** Begin Records to process **
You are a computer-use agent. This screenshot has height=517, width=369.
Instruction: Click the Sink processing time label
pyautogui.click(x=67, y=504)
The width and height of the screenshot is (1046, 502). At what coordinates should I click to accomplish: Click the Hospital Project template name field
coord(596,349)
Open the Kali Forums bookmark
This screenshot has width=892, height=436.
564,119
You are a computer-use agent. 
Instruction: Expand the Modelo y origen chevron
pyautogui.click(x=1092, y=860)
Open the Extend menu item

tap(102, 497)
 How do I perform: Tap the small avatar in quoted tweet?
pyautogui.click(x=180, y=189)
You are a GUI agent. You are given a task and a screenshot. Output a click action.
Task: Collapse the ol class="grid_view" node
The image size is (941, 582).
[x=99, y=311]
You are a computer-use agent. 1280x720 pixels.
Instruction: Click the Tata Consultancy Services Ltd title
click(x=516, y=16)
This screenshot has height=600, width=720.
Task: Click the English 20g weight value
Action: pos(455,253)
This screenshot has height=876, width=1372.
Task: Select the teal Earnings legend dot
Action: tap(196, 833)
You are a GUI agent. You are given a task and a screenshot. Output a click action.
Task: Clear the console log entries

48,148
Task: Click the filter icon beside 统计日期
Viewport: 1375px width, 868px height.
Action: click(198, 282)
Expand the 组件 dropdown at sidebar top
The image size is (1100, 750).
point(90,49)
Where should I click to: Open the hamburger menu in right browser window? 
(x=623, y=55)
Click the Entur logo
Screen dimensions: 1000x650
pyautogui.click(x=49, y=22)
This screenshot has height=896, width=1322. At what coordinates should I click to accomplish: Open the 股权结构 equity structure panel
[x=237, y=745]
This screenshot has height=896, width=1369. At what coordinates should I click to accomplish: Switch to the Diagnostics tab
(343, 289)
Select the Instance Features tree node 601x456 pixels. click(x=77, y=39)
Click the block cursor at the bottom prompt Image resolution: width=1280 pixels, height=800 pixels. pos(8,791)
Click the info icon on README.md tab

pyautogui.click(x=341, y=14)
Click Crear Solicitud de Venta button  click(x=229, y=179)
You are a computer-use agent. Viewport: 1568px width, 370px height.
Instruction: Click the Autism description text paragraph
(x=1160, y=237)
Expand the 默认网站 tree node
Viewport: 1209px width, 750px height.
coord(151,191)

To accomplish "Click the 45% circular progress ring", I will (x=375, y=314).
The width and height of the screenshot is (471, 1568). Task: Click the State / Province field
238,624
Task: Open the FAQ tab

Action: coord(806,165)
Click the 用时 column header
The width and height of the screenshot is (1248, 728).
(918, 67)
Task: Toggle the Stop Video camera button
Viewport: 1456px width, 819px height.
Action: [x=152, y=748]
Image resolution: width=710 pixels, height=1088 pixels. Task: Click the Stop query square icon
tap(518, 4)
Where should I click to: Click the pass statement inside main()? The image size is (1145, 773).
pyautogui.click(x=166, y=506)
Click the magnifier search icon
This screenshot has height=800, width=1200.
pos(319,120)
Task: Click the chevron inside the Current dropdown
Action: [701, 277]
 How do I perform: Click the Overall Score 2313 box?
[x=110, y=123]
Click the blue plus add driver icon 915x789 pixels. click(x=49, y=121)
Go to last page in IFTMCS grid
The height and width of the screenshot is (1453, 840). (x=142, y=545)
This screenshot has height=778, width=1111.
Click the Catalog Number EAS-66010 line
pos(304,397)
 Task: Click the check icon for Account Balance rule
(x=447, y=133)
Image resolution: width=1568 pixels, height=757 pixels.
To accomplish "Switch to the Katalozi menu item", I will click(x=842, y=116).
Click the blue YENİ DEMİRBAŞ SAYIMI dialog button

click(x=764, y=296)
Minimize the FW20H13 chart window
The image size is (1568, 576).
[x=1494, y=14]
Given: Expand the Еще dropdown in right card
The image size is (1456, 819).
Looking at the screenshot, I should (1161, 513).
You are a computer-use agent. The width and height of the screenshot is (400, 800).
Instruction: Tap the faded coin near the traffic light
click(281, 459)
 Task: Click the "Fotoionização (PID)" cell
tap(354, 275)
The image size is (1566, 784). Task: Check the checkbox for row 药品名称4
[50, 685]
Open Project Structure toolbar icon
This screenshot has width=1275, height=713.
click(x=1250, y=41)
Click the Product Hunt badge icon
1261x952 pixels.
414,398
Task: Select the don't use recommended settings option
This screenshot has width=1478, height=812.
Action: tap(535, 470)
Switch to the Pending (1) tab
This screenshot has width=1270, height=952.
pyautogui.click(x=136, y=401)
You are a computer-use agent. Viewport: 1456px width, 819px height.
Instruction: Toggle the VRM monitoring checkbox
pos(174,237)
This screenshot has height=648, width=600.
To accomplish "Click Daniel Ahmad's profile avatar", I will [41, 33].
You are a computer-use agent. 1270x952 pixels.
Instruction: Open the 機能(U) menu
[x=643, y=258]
** End Records to process **
• [Problem] Please pull out the rows without any changes, starting at the line that contains "Minimize the FW20H13 chart window" and ending at the line that contains "click(281, 459)", with both of those lines included.

• [Result for this task]
Minimize the FW20H13 chart window
The image size is (1568, 576).
[x=1494, y=14]
Given: Expand the Еще dropdown in right card
The image size is (1456, 819).
Looking at the screenshot, I should (1161, 513).
You are a computer-use agent. The width and height of the screenshot is (400, 800).
Instruction: Tap the faded coin near the traffic light
click(281, 459)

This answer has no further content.